* [Exercise objective] After finding the line with "Image resolution: width=612", restate it and each remaining line of the material word for word, omitting every picture.

--

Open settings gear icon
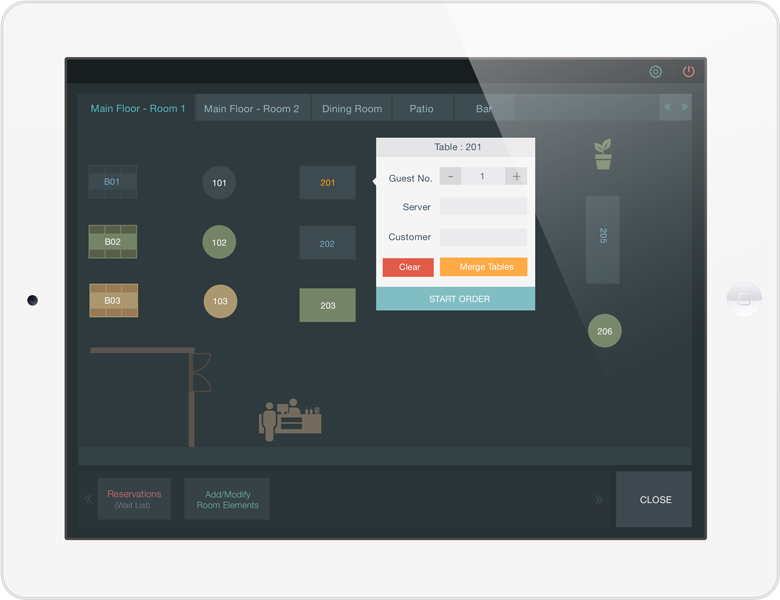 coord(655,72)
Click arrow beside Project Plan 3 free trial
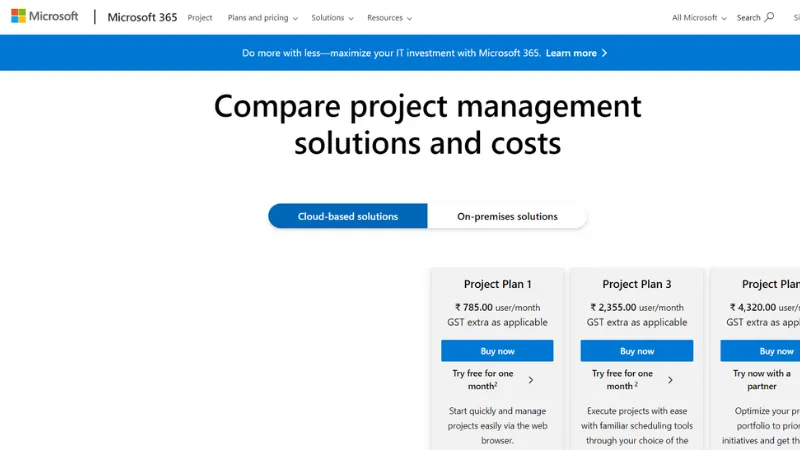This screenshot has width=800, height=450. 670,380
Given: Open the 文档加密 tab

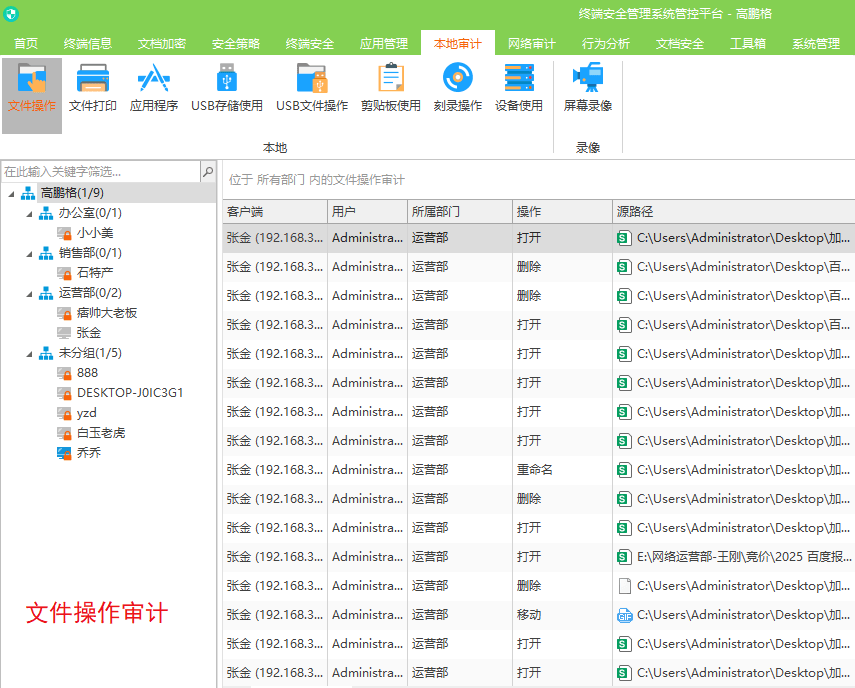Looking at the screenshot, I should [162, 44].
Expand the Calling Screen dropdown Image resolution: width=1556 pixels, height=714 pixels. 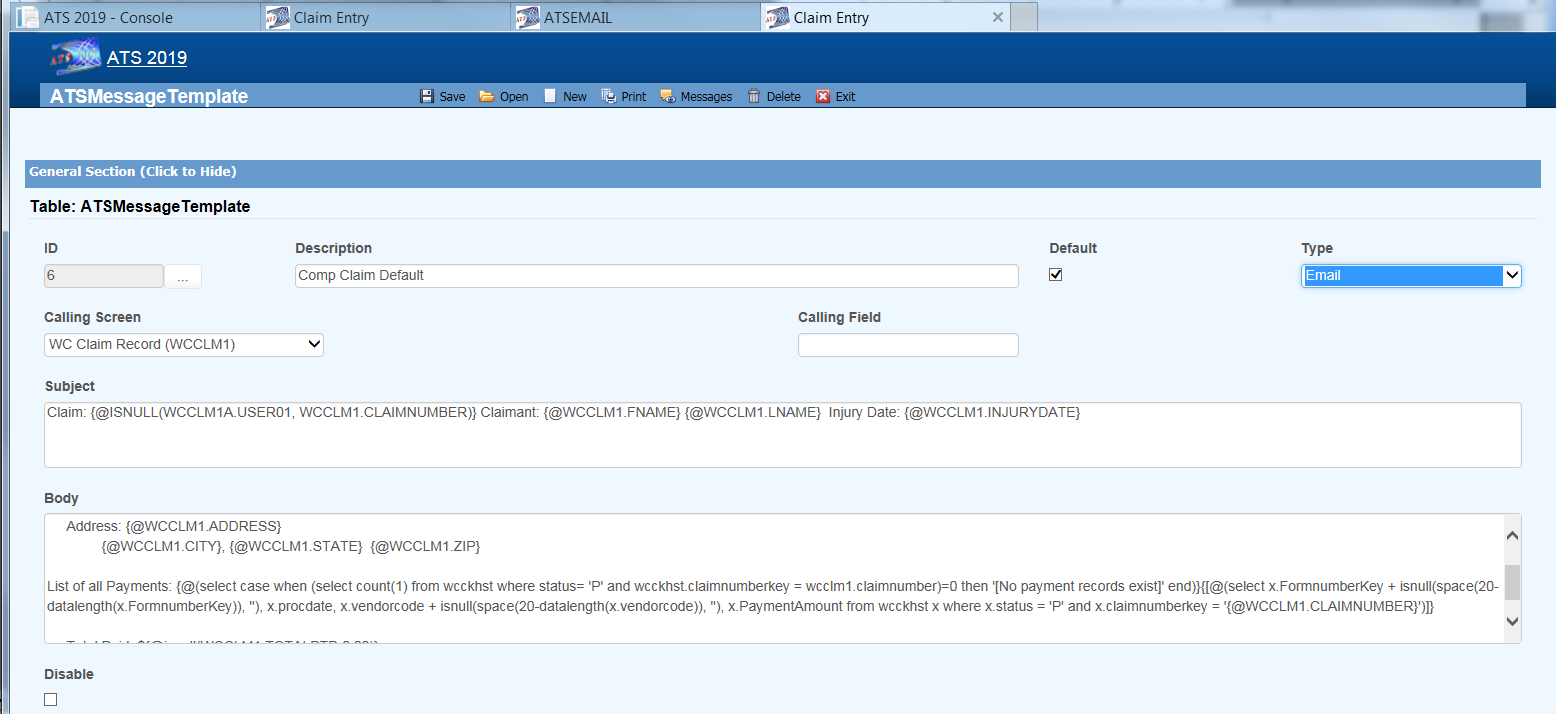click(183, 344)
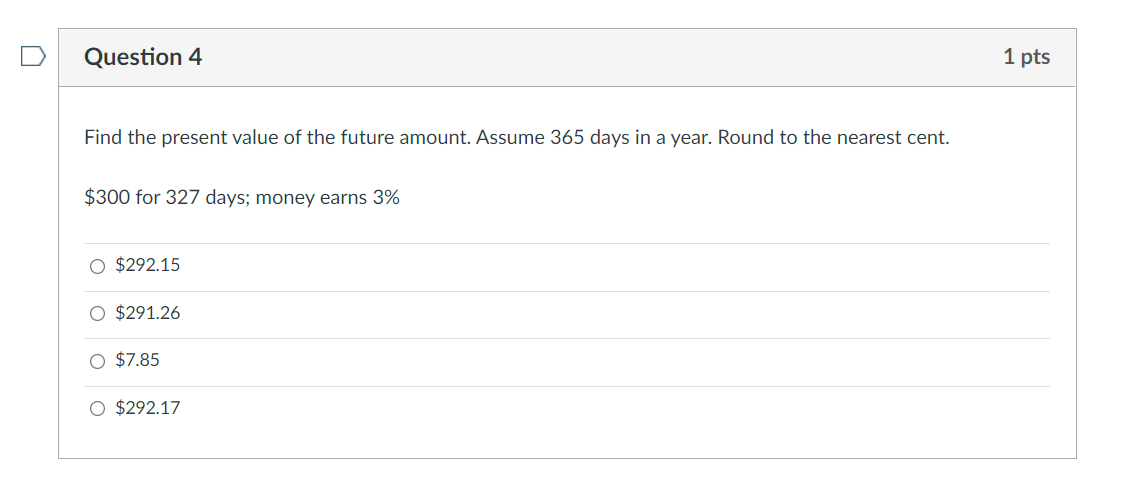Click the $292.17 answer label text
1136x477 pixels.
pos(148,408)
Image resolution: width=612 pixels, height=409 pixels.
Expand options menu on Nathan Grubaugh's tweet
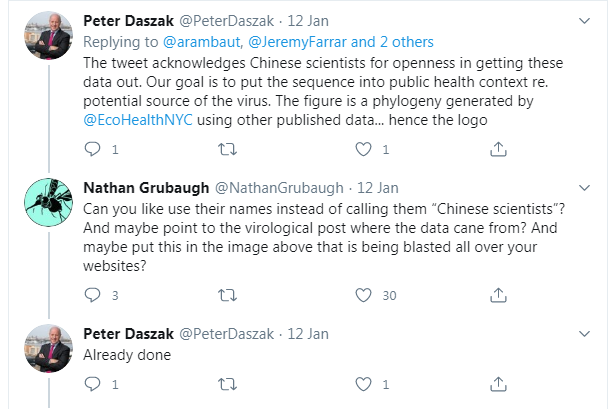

--

* [Answer area]
Image resolution: width=612 pixels, height=409 pixels.
Expand options menu on Nathan Grubaugh's tweet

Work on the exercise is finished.